Figure 3.. Late Feedback to V1 Reflects Conscious Figure/Ground Segregation

A square figure is composed of line elements of one orientation superimposed on a background with line elements of the opposite orientation. Initial feedforward activity is strictly identical whether the figure is placed within V1 neurons’ receptive field (thick curve) or when the receptive field falls on the background regions (thin curve). Only the later sustained activity, dependent on top-down cortical signals, discriminates figure from ground but only when the monkey detected the figure (hit), not when it failed (miss). See Supèr et al., 2001.

Figure 4.. Proposed Integration of Multiple Features of the Same Conscious Object in a Single GNW State

Many tasks require the interaction between different cortical processors with distinct functions. The GNW interconnects these processors and enables them to exchange information about the object that lies at the current focus of attention. The Raven’s progressive matrices test is one of many tasks that depends on such an information exchange. In this task, the observer forms hypotheses about the relations between the cells of the matrix and predicts the configuration in the empty cell that completes the matrix in a regular manner. It requires the analysis of simple and complex features, feature counts, and feature constellations and spatial locations. The observer may, for example, notice that there are three diamonds and three squares but only two circles in the matrix by successively directing feature-based attention to these shapes and counting their number (a form of visual search). The underlying attentional operations require interactions between the representations of features, spatial positions, and spatial configurations.
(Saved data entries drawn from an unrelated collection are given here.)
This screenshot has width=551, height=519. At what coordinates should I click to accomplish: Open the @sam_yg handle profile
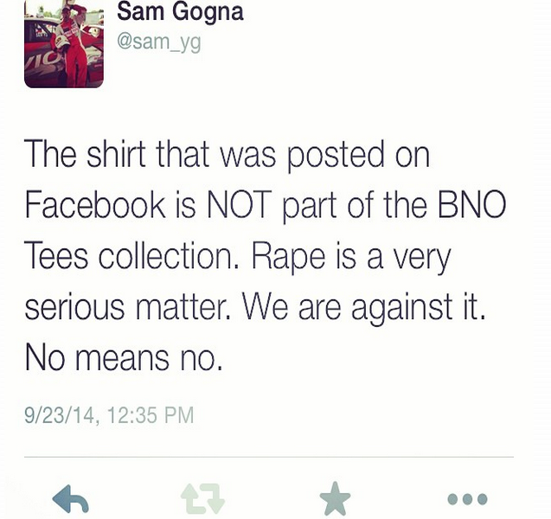click(x=159, y=43)
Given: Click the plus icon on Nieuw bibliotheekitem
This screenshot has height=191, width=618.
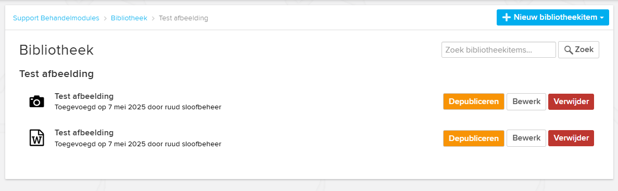Looking at the screenshot, I should pyautogui.click(x=507, y=18).
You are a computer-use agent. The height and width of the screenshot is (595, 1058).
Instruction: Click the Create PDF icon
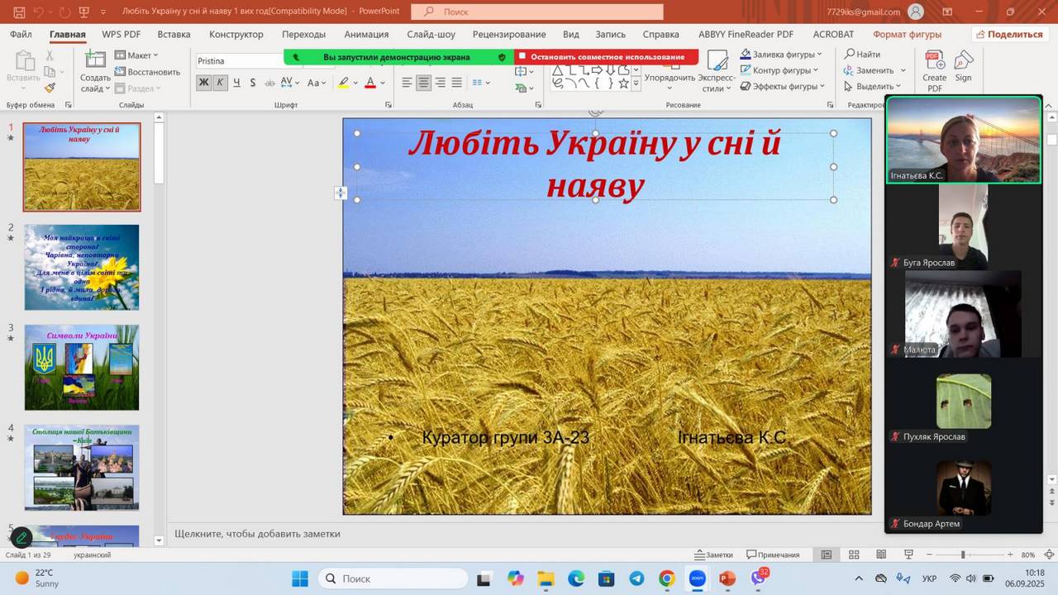[x=935, y=68]
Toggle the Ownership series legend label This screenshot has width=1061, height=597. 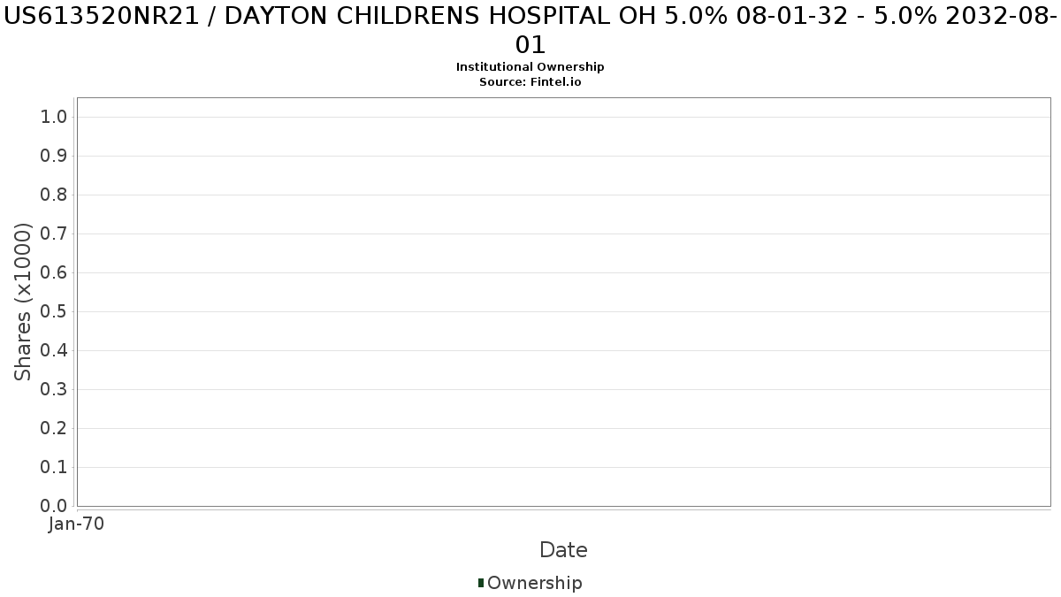[534, 583]
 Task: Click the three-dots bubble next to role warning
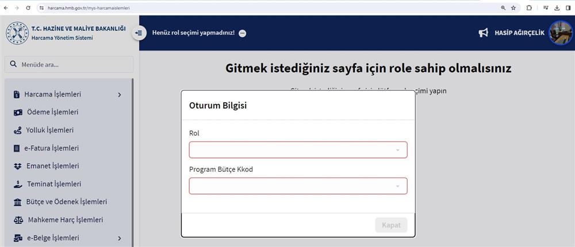point(243,33)
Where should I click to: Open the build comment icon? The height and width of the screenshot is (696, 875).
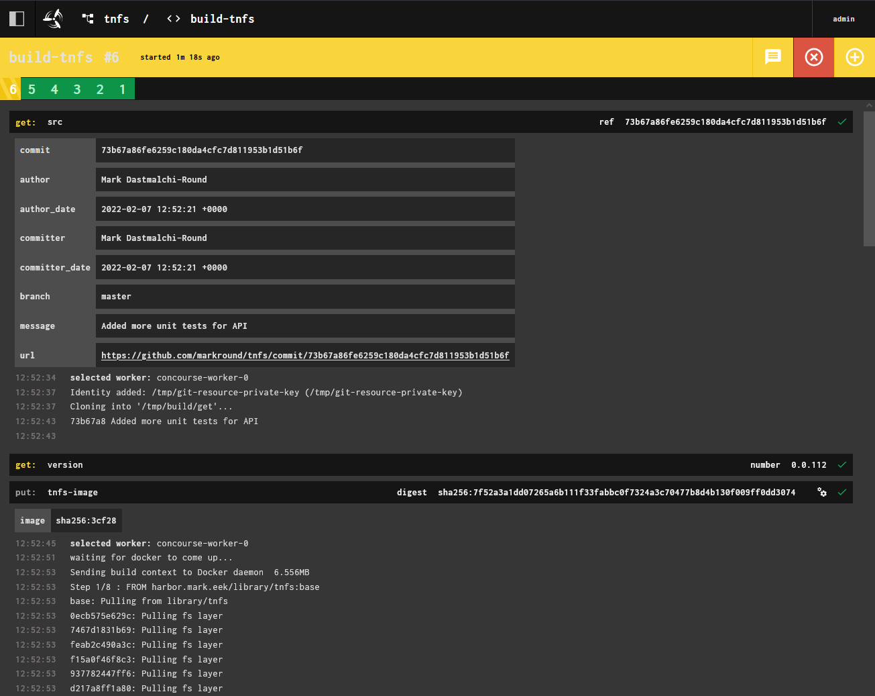[773, 57]
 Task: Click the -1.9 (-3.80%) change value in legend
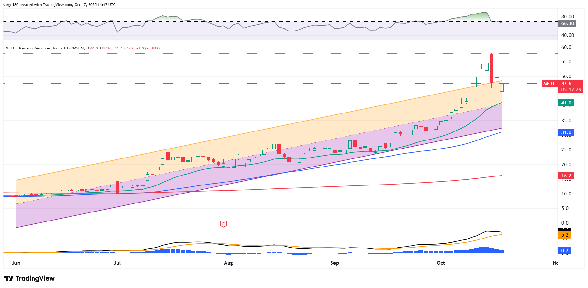click(148, 48)
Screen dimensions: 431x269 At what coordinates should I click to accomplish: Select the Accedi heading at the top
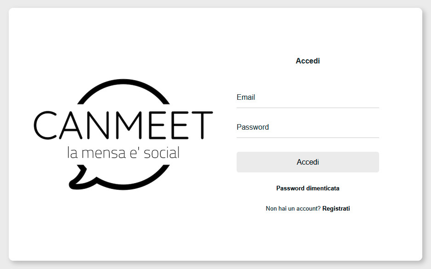[x=307, y=60]
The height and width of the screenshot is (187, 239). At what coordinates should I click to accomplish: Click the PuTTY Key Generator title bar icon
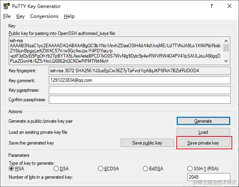pyautogui.click(x=6, y=6)
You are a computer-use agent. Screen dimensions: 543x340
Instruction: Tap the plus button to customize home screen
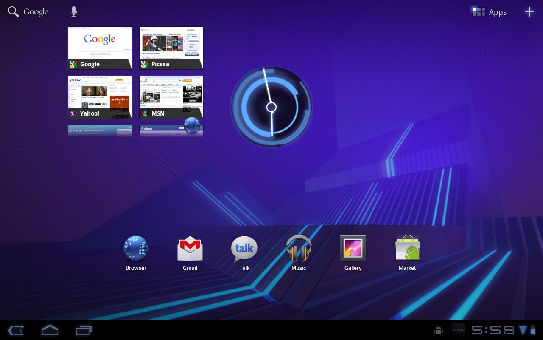click(529, 12)
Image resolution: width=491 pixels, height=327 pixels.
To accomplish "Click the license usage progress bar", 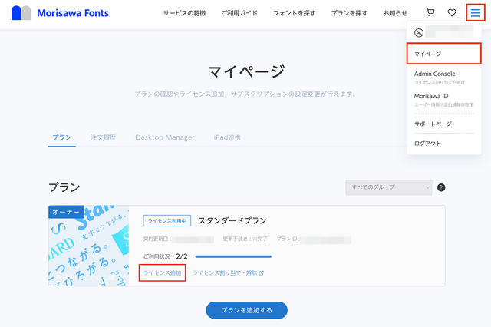I will (x=233, y=256).
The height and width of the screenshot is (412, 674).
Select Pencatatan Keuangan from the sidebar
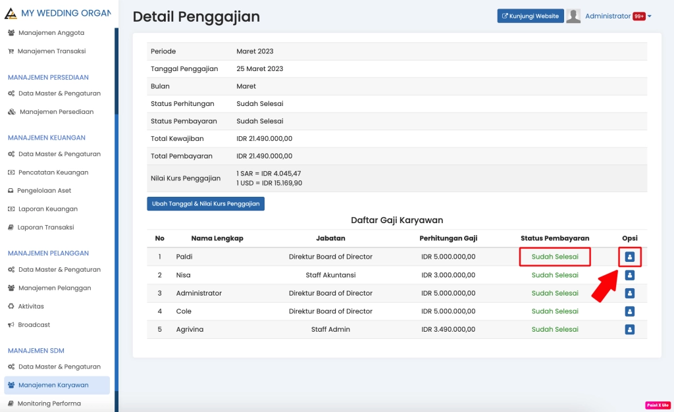53,172
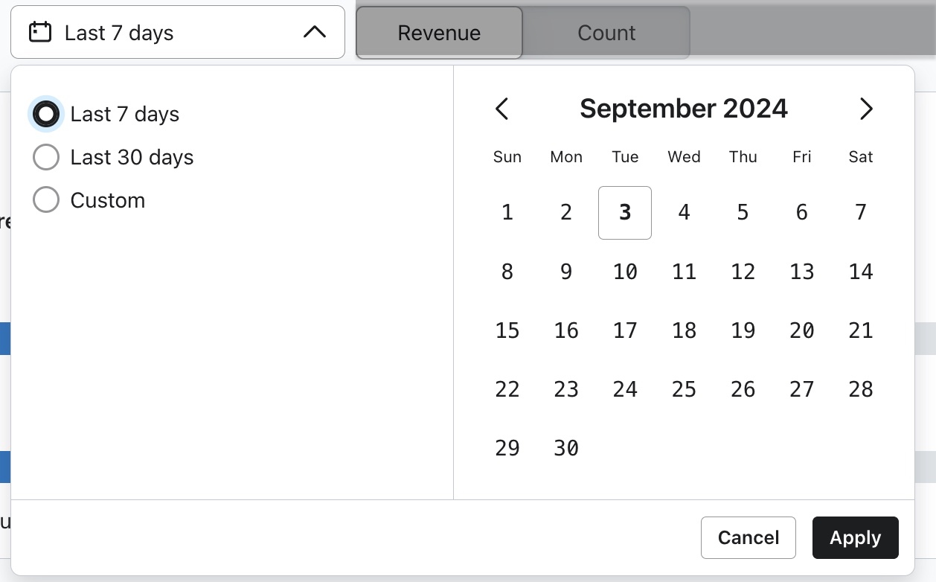
Task: Select the Last 7 days radio option
Action: [x=46, y=114]
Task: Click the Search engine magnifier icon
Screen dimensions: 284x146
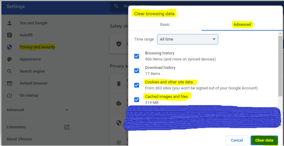Action: (10, 71)
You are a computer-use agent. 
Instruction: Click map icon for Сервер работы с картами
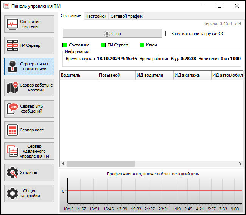pos(12,88)

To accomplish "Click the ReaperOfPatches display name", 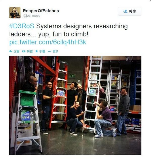I will click(41, 11).
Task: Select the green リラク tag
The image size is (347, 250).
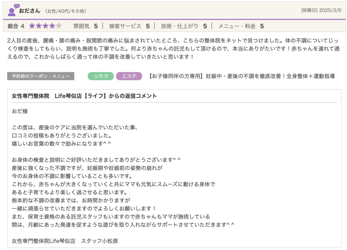Action: 101,76
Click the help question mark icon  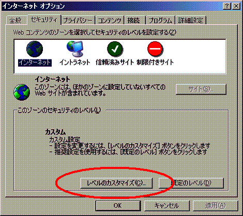(227, 6)
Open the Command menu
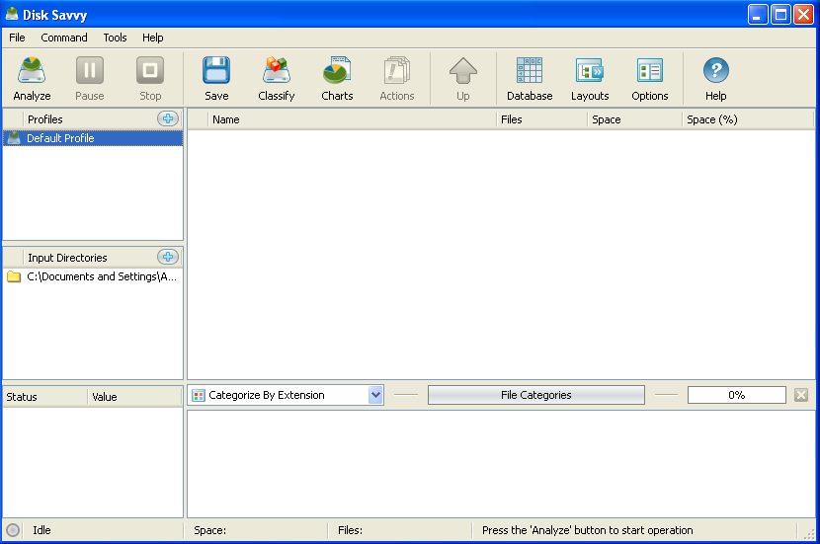This screenshot has width=820, height=544. [x=64, y=38]
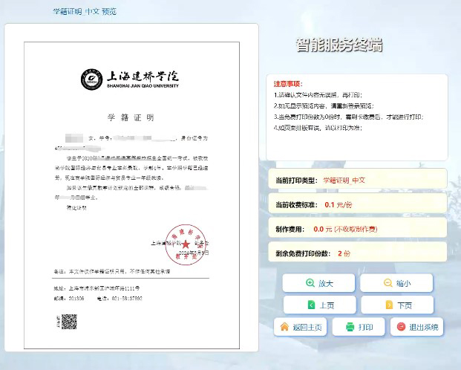Select the 学籍证明_中文 预览 title

click(x=85, y=12)
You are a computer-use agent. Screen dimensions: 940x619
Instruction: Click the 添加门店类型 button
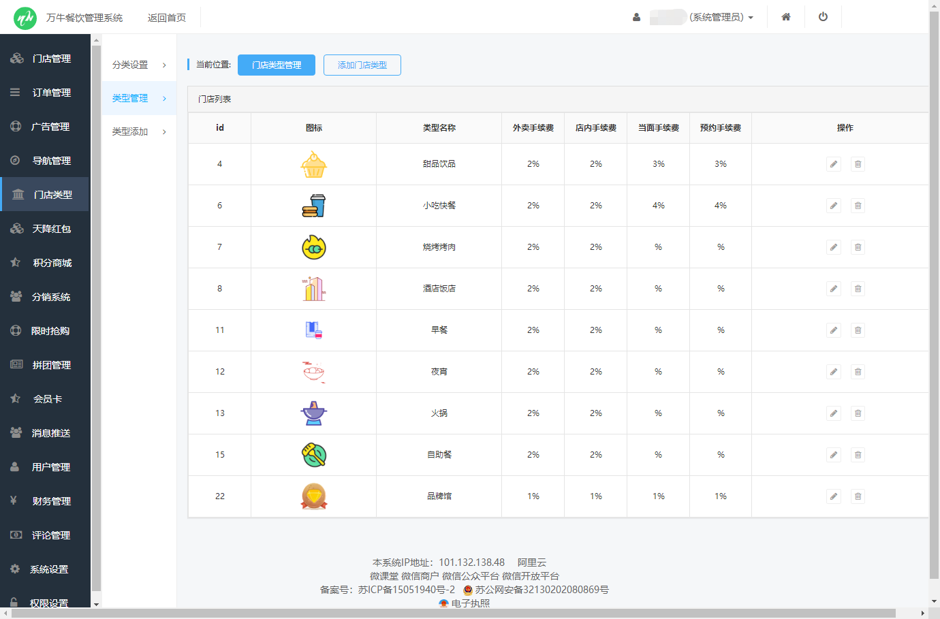click(362, 65)
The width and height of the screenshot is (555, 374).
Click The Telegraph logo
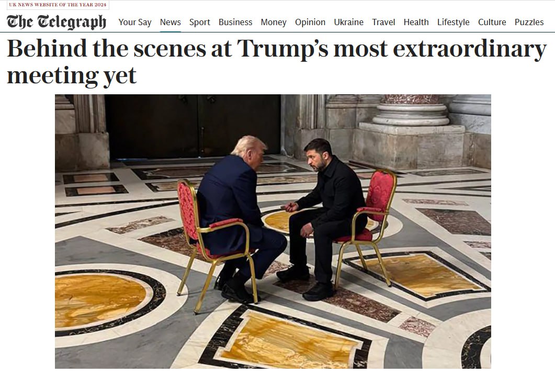[56, 22]
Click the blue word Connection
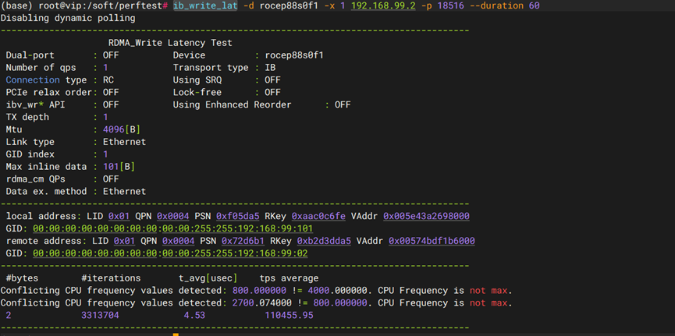Screen dimensions: 675x336 [x=33, y=80]
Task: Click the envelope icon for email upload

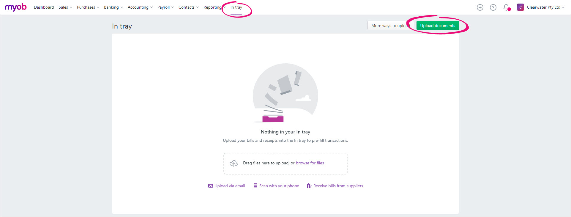Action: 211,186

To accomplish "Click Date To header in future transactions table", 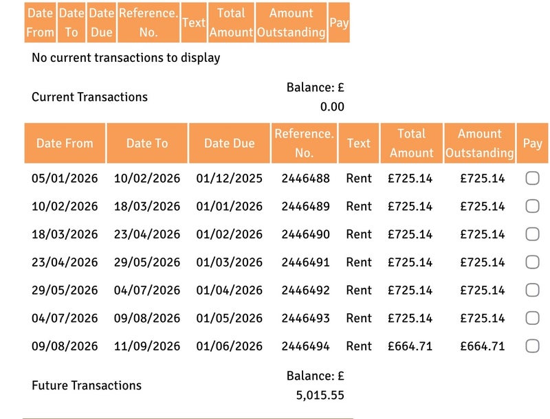I will click(147, 144).
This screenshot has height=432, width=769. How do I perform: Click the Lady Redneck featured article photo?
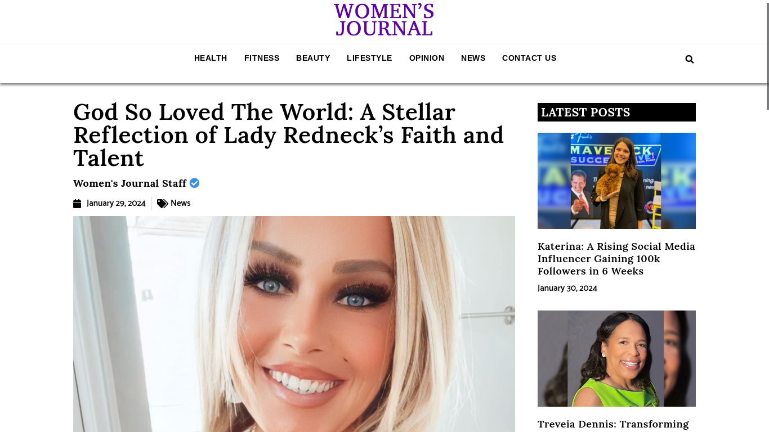(294, 324)
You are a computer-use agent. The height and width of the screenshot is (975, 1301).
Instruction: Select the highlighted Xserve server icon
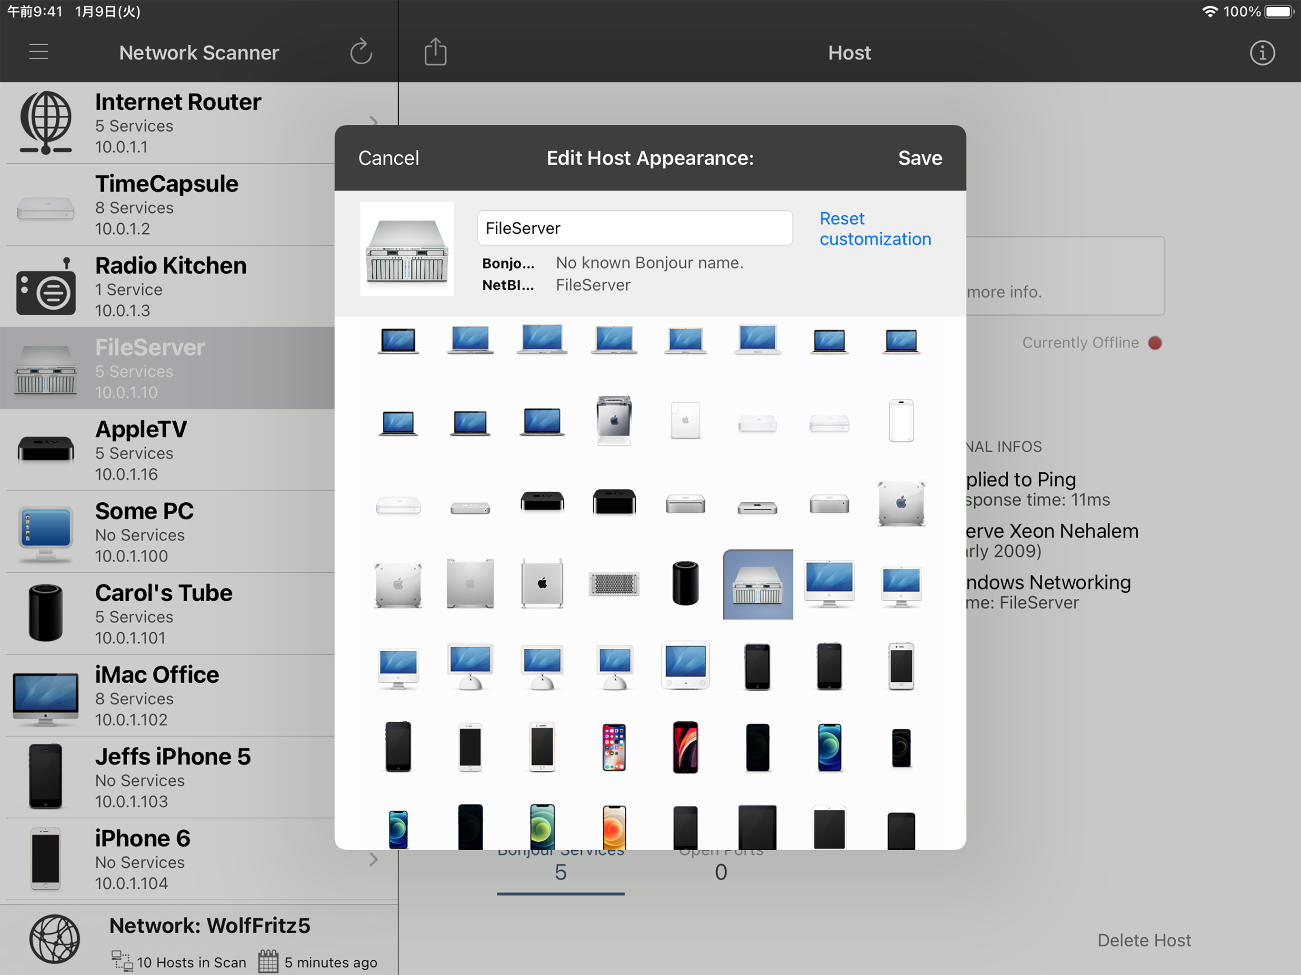click(758, 585)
According to the GNW theory, the attended information corresponds to what is in the observer’s awareness.

Figure 5.. General Anesthesia Suppresses the GNW

Schematic representations of functional connectivity across nodes of the GNW in the right hemisphere of the macaque brain, as derived from functional magnetic resonance imaging in awake and anesthetized monkeys (from Uhrig et al., 2018). The rich functional interactions across these nodes in the awake monkey are reduced due to the dose-dependent effects of the intravenous anesthetic propofol and the inhaled anesthetic sevoflurane. Importantly, the intravenous drug ketamine has a similar effect on the GNW, despite the molecular and neurophysiological differences of this anesthetic compared to propofol and sevoflurane. These data suggest that the functional connectome of the GNW might be a drug-invariant target of general anesthetics.